Ce qui se passe réellement
Depuis plus d’une semaine, l’armée sénégalaise mène une opération dans le nord Sindian, visant à détruire des plantations de cannabis tout en « neutralisant » les individus armés qui les exploitent. Le 11 mars, un soldat avait déjà été tué dans un « accrochage » avec des groupes armés. L’armée, tout en attribuant ces attaques à des groupes criminels, évite de mentionner les rebelles séparatistes du MFDC, qui profitent de cette culture lucrative.
Pourquoi cela dérange
La guerre contre le cannabis, qui semble plus être une opération de communication qu’une véritable stratégie, soulève des questions. Comment peut-on prétendre « neutraliser » des individus armés tout en utilisant des mortiers ? Cela ressemble à une tragédie où les acteurs ne connaissent même pas leur rôle.
Ce que cela implique concrètement
Les conséquences sont claires : des vies perdues, des familles endeuillées, et une guerre qui semble ne jamais finir. Pendant ce temps, les véritables bénéficiaires de cette culture de cannabis continuent de prospérer, tandis que l’armée se retrouve à jongler avec des explosifs mal gérés.
Lecture satirique
Le discours politique autour de ces opérations est un véritable festival de contradictions. D’un côté, on nous promet la sécurité et la lutte contre le trafic de drogue, de l’autre, on voit des soldats mourir dans des accidents évitables. Peut-être que la prochaine étape sera de tirer sur les plantations avec des fleurs pour les « neutraliser » ?
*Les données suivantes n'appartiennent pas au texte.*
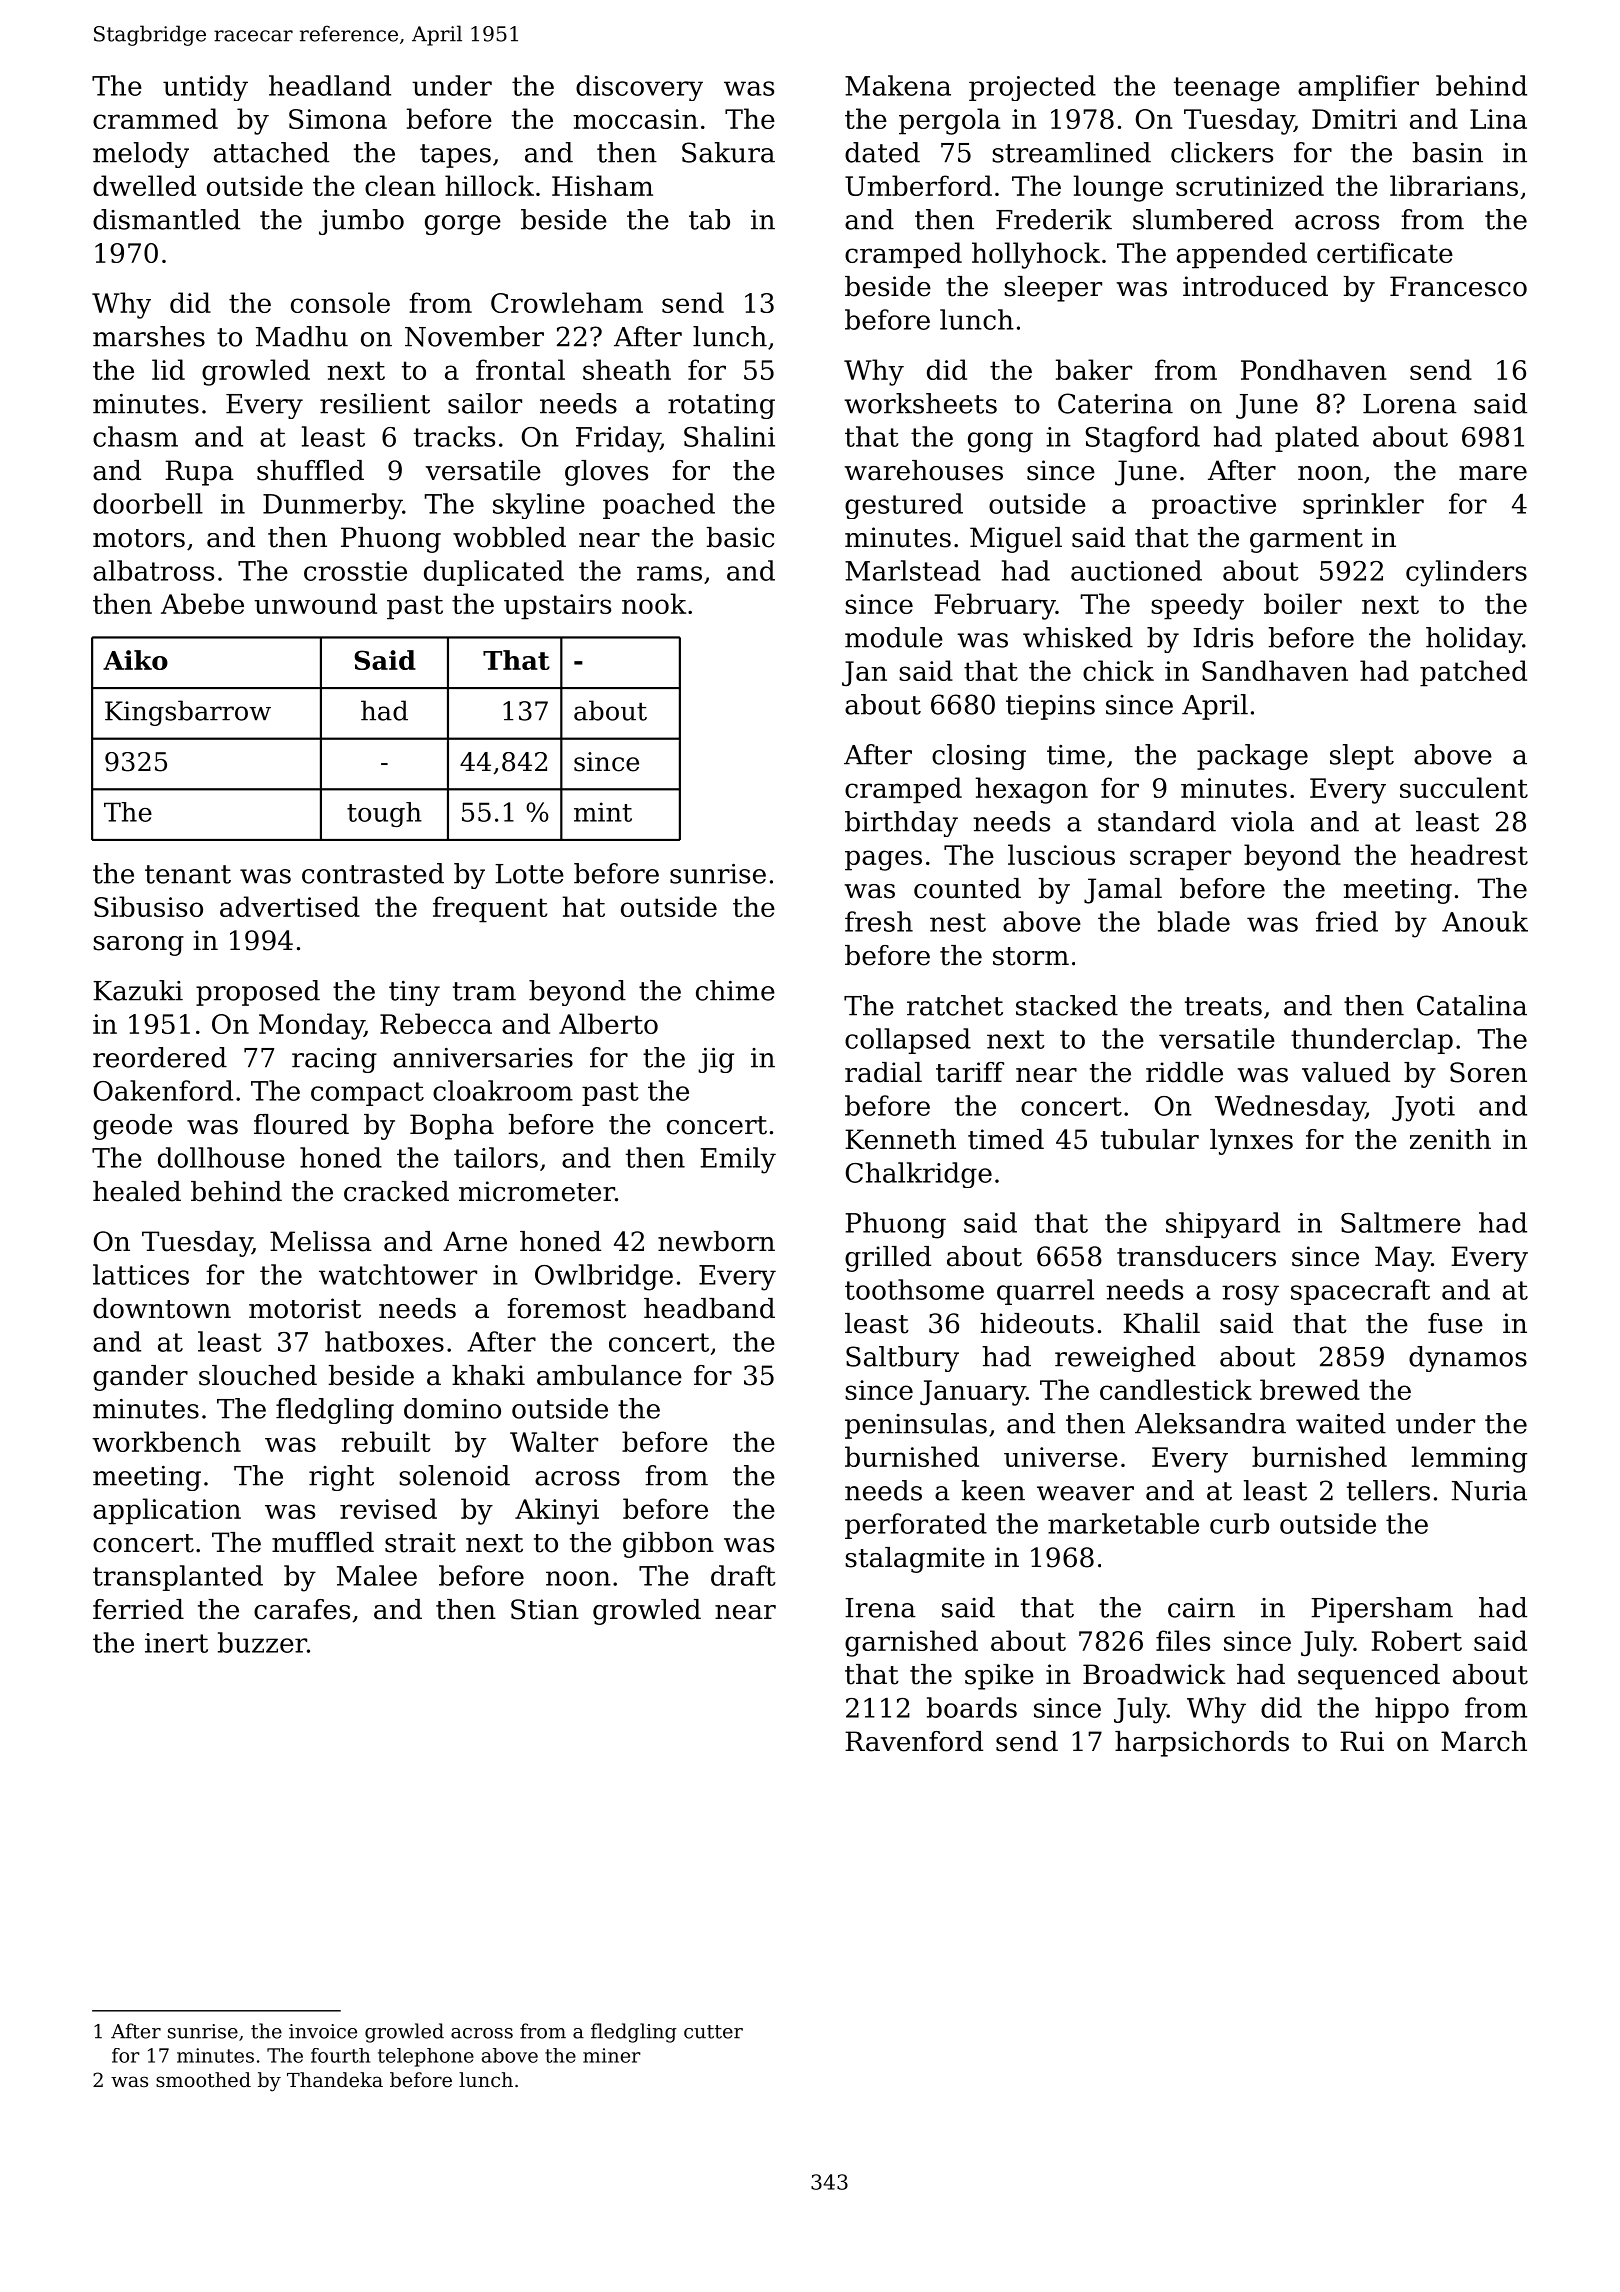  Describe the element at coordinates (1485, 921) in the screenshot. I see `Anouk` at that location.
Effet miroir international
En observant cette situation, on ne peut s’empêcher de penser aux politiques autoritaires ailleurs dans le monde. Les États-Unis, avec leur propre guerre contre la drogue, semblent parfois suivre un script similaire, où les pertes humaines sont souvent considérées comme des dommages collatéraux. Une ironie tragique, n’est-ce pas ?
À quoi s’attendre
Si cette tendance se poursuit, on peut s’attendre à davantage de drames, de pertes humaines et d’inefficacité. La guerre contre le cannabis pourrait bien devenir une série sans fin, où les acteurs principaux sont les victimes d’un scénario mal écrit.